== Data provided ==
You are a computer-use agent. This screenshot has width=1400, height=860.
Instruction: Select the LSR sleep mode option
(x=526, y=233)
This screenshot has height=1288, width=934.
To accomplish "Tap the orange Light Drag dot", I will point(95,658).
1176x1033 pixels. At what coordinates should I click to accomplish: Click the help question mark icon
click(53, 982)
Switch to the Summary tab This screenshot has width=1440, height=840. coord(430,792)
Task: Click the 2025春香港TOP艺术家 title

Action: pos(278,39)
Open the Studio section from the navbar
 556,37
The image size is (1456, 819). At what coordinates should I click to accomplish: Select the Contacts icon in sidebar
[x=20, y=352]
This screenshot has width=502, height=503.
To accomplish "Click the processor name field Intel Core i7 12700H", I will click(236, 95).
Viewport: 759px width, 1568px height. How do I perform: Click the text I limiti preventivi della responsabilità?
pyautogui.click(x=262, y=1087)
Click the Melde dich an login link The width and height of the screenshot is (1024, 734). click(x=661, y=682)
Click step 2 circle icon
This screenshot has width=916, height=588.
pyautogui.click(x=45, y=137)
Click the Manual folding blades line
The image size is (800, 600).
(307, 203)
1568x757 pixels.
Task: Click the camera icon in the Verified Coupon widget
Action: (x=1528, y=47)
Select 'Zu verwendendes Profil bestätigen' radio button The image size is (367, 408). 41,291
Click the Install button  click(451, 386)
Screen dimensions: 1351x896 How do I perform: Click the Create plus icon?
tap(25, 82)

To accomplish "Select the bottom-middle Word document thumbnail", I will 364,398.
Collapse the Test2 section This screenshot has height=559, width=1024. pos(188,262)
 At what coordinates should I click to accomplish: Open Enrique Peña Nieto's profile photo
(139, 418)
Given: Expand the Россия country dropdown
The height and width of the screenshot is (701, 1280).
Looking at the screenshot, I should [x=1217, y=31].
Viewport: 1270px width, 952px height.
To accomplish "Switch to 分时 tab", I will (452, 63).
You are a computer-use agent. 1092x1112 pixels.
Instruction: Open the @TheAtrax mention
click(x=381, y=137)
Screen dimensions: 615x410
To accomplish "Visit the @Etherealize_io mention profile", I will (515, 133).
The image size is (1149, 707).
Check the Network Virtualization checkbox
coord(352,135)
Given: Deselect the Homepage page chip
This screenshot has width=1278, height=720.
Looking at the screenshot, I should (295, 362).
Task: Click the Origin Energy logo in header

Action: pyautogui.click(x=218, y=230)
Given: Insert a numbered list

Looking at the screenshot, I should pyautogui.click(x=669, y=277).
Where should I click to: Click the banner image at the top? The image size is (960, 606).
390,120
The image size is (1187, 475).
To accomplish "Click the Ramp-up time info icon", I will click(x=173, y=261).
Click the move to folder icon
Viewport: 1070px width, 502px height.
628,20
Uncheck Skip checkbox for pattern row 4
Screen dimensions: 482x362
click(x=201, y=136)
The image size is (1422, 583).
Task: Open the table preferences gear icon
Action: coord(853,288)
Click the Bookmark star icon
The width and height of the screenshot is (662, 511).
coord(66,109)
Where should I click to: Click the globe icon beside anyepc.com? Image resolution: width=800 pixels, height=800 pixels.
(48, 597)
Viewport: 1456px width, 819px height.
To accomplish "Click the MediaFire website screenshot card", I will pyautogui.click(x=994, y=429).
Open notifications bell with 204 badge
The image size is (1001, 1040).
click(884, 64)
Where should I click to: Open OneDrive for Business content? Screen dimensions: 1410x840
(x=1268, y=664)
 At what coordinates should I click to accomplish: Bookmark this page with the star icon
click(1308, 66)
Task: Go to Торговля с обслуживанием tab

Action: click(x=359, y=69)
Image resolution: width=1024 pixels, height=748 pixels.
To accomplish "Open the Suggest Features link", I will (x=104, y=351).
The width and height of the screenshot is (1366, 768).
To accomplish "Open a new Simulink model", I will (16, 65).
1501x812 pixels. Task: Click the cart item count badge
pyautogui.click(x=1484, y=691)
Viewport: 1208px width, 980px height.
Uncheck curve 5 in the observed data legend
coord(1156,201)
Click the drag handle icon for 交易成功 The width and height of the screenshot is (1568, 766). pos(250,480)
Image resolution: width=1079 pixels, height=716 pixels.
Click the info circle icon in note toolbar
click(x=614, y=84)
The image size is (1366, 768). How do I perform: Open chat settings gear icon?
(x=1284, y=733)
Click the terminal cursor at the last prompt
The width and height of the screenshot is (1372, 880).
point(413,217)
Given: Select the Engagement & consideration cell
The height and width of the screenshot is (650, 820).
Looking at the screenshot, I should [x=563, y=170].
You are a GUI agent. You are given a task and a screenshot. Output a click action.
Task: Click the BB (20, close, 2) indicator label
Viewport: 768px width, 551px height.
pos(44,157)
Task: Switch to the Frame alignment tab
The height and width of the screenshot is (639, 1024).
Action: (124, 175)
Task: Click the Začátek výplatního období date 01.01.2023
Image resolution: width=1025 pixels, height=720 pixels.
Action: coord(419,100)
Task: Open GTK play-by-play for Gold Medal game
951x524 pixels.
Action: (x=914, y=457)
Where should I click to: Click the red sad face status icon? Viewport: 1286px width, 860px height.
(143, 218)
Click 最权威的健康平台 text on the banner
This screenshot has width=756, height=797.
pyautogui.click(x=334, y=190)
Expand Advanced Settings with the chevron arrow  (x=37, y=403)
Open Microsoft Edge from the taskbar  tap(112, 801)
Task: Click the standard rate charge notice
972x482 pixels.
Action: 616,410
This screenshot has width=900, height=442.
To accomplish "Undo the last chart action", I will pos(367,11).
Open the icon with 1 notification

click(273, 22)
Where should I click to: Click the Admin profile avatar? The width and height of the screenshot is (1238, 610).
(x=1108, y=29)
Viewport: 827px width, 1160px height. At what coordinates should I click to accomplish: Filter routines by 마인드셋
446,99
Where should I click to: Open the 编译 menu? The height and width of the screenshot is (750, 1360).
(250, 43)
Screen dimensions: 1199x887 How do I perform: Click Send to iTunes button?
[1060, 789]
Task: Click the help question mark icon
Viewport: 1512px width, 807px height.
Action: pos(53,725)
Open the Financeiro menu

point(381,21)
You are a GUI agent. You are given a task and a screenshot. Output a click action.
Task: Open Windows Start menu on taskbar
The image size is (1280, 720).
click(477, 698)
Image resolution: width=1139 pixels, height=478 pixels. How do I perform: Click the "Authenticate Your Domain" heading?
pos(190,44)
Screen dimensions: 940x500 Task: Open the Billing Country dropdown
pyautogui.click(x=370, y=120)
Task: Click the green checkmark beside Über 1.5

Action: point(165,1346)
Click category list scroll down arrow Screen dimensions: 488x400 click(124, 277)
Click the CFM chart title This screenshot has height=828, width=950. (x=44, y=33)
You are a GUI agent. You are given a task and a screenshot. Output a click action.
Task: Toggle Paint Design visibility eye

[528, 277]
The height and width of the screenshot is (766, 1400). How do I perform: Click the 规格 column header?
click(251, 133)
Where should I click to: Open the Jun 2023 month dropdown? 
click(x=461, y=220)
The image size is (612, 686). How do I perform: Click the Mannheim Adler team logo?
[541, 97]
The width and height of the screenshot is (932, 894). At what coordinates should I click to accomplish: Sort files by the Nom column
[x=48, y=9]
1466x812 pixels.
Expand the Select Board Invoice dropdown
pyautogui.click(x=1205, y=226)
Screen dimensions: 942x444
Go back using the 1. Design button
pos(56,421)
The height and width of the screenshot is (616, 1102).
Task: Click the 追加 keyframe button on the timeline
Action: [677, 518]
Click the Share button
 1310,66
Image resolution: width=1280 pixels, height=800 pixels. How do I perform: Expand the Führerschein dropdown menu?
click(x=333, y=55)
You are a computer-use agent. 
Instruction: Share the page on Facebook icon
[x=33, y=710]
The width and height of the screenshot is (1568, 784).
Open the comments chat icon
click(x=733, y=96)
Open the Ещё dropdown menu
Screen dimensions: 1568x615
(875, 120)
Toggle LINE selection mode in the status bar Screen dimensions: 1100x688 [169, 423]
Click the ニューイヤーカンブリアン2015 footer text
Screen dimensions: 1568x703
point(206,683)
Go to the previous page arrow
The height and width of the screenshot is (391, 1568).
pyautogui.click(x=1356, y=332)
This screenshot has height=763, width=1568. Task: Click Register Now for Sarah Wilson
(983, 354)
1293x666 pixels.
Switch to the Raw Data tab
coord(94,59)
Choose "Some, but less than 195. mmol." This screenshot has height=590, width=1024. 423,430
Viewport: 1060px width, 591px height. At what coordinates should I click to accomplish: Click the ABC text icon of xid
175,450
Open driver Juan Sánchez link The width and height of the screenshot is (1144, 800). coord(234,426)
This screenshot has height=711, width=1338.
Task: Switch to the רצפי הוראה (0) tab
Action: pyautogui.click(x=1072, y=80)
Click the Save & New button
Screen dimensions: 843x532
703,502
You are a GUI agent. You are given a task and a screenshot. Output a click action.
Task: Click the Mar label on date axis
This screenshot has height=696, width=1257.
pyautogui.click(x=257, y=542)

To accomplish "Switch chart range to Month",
===
-- Goal of the exercise --
Copy the lines above exactly, from the very first through the one containing "Click step 2 circle icon", and include no other line.

-- Written answer --
You are a computer-use agent. This screenshot has width=1400, height=860.
Instruction: Select the LSR sleep mode option
(x=526, y=233)
This screenshot has height=1288, width=934.
To accomplish "Tap the orange Light Drag dot", I will point(95,658).
1176x1033 pixels. At what coordinates should I click to accomplish: Click the help question mark icon
click(53, 982)
Switch to the Summary tab This screenshot has width=1440, height=840. coord(430,792)
Task: Click the 2025春香港TOP艺术家 title

Action: pos(278,39)
Open the Studio section from the navbar
 556,37
The image size is (1456, 819). At what coordinates should I click to accomplish: Select the Contacts icon in sidebar
[x=20, y=352]
This screenshot has width=502, height=503.
To accomplish "Click the processor name field Intel Core i7 12700H", I will click(236, 95).
Viewport: 759px width, 1568px height. How do I perform: Click the text I limiti preventivi della responsabilità?
pyautogui.click(x=262, y=1087)
Click the Melde dich an login link The width and height of the screenshot is (1024, 734). click(x=661, y=682)
Click step 2 circle icon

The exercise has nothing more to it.